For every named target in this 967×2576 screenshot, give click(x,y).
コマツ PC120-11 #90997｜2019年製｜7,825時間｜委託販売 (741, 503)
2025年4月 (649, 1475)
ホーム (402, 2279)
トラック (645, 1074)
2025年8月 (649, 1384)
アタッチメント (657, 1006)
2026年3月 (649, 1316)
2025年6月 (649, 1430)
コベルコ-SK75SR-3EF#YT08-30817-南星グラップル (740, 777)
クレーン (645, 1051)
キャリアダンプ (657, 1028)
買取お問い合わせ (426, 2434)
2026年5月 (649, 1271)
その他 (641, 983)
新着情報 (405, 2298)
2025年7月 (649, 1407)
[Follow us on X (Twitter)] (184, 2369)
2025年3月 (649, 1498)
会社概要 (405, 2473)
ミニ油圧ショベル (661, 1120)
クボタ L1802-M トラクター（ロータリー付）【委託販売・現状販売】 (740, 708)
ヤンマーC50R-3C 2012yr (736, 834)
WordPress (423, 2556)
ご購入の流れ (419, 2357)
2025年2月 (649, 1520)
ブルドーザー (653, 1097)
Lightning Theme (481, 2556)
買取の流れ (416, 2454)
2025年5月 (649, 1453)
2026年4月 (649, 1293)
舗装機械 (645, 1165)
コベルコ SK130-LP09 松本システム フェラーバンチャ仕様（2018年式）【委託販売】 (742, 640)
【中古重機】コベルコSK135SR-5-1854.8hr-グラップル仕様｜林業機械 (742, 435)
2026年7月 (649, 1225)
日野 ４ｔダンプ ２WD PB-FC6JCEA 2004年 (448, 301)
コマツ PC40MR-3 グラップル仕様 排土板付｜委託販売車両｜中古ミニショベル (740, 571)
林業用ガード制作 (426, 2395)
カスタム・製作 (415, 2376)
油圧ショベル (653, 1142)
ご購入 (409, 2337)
====
▸ Problem description
Set down the records again verbatim, so that each word stays as it is.

▸ Solution to this task
For every named target in this 967×2576 screenshot, give click(x,y).
コマツ PC120-11 #90997｜2019年製｜7,825時間｜委託販売 (741, 503)
2025年4月 (649, 1475)
ホーム (402, 2279)
トラック (645, 1074)
2025年8月 (649, 1384)
アタッチメント (657, 1006)
2026年3月 (649, 1316)
2025年6月 (649, 1430)
コベルコ-SK75SR-3EF#YT08-30817-南星グラップル (740, 777)
クレーン (645, 1051)
キャリアダンプ (657, 1028)
買取お問い合わせ (426, 2434)
2026年5月 (649, 1271)
その他 (641, 983)
新着情報 (405, 2298)
2025年7月 (649, 1407)
[Follow us on X (Twitter)] (184, 2369)
2025年3月 (649, 1498)
会社概要 (405, 2473)
ミニ油圧ショベル (661, 1120)
クボタ L1802-M トラクター（ロータリー付）【委託販売・現状販売】 (740, 708)
ヤンマーC50R-3C 2012yr (736, 834)
WordPress (423, 2556)
ご購入の流れ (419, 2357)
2025年2月 (649, 1520)
ブルドーザー (653, 1097)
Lightning Theme (481, 2556)
買取の流れ (416, 2454)
2025年5月 (649, 1453)
2026年4月 (649, 1293)
舗装機械 (645, 1165)
コベルコ SK130-LP09 松本システム フェラーバンチャ仕様（2018年式）【委託販売】 (742, 640)
【中古重機】コベルコSK135SR-5-1854.8hr-グラップル仕様｜林業機械 (742, 435)
2026年7月 (649, 1225)
日野 ４ｔダンプ ２WD PB-FC6JCEA 2004年 (448, 301)
コマツ PC40MR-3 グラップル仕様 排土板付｜委託販売車両｜中古ミニショベル (740, 571)
林業用ガード制作 (426, 2395)
カスタム・製作 (415, 2376)
油圧ショベル (653, 1142)
ご購入 (409, 2337)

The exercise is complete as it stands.